Before HIF-1 was found, HRE had been identified in the 3′-enhancer region of the erythropoietin gene, whose transcription is up-regulated by more than 100-fold by severe hypoxia. Hypoxia, or inadequate oxygenation, causes various responses within the body. Its effects are usually mediated via the activation of hypoxia inducible factor 1 (HIF-1). HIF-1 activation can lead to up-regulation of various genes such as erythropoietin and growth factors that help tissues adjust to the decreasing oxygen availability. Another key molecule within this hypoxia-induced response is the presence of nitric oxide [NO]. NO is a ubiquitous gaseous molecule within our body. It is synthesized by nitric oxide synthases (NOS) and its release can be stimulated as a result of inflammatory responses, sympathetic activation and drop in oxygen levels [5]. Increase of HIF-1 translocates to the nucleus, dimerizes with the alpha subunit, and activates the transcription of a number of target genes displaying an HRE shape. Nuclear localization signal (NLS) domains in the alpha and beta subunit confer autonomous translocation into the nucleus 248 [8, 9, 10].

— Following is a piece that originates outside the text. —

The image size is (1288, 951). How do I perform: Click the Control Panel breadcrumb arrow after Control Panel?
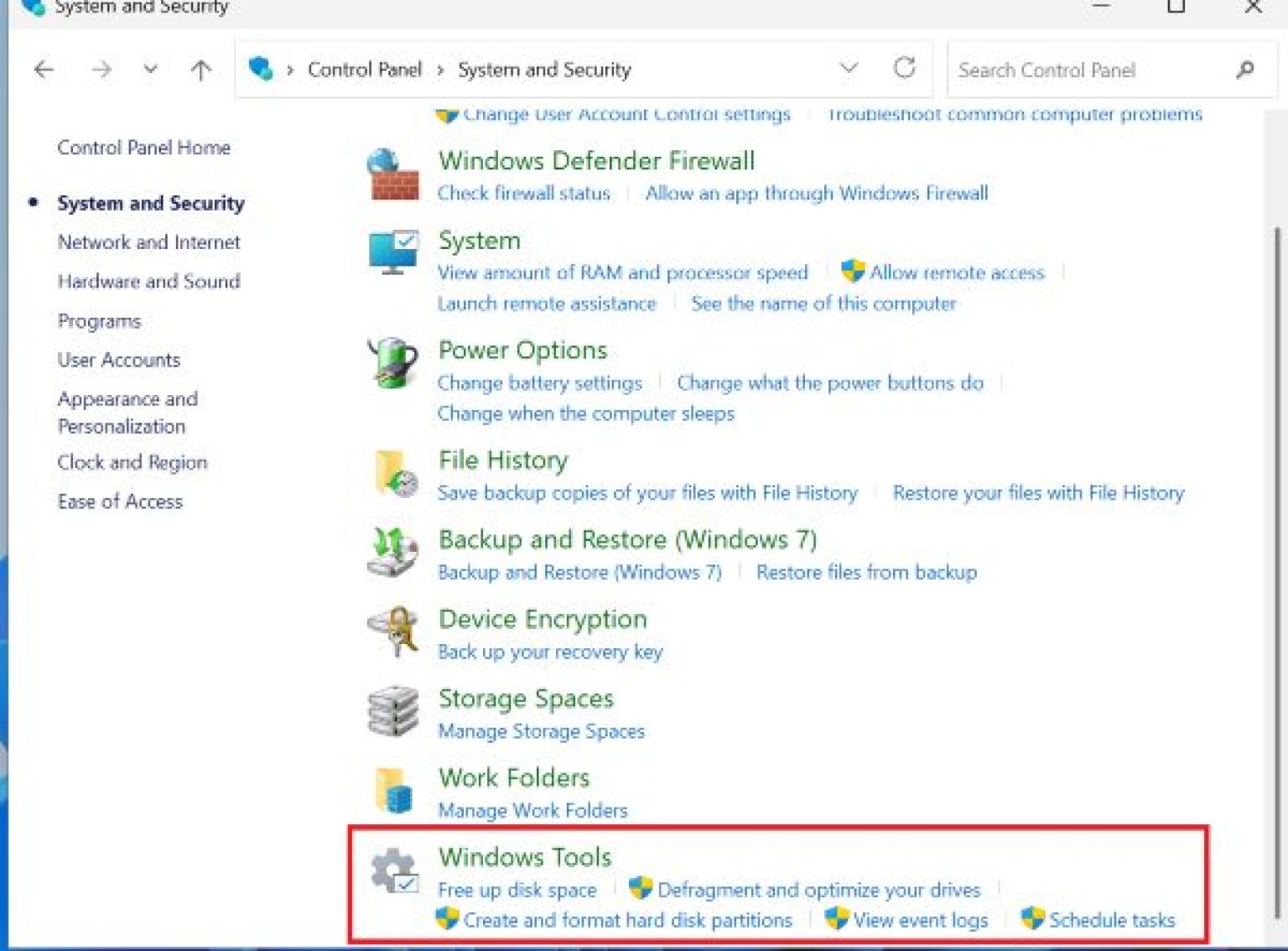(x=440, y=70)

One group of HIF-1 target genes is involved in the adaptive response facilitating oxygen delivery to oxygen-deprived tissues. It includes, for example, genes coding for erythropoietin, VEGF-A, and inducible NOS (iNOS) [11, 12] (Figure 1).

Figure 1.

Schematic representation of the cell signaling events leading to ubiquitin-mediated degradation of hypoxia-inducible factor 1α (HIF-1α) and hypoxia-mediated expression of VEGF and EPO protein. VEGF, vascular endothelial growth factor; EPO, erythropoietin; MAPK, mitogen-activated protein kinase.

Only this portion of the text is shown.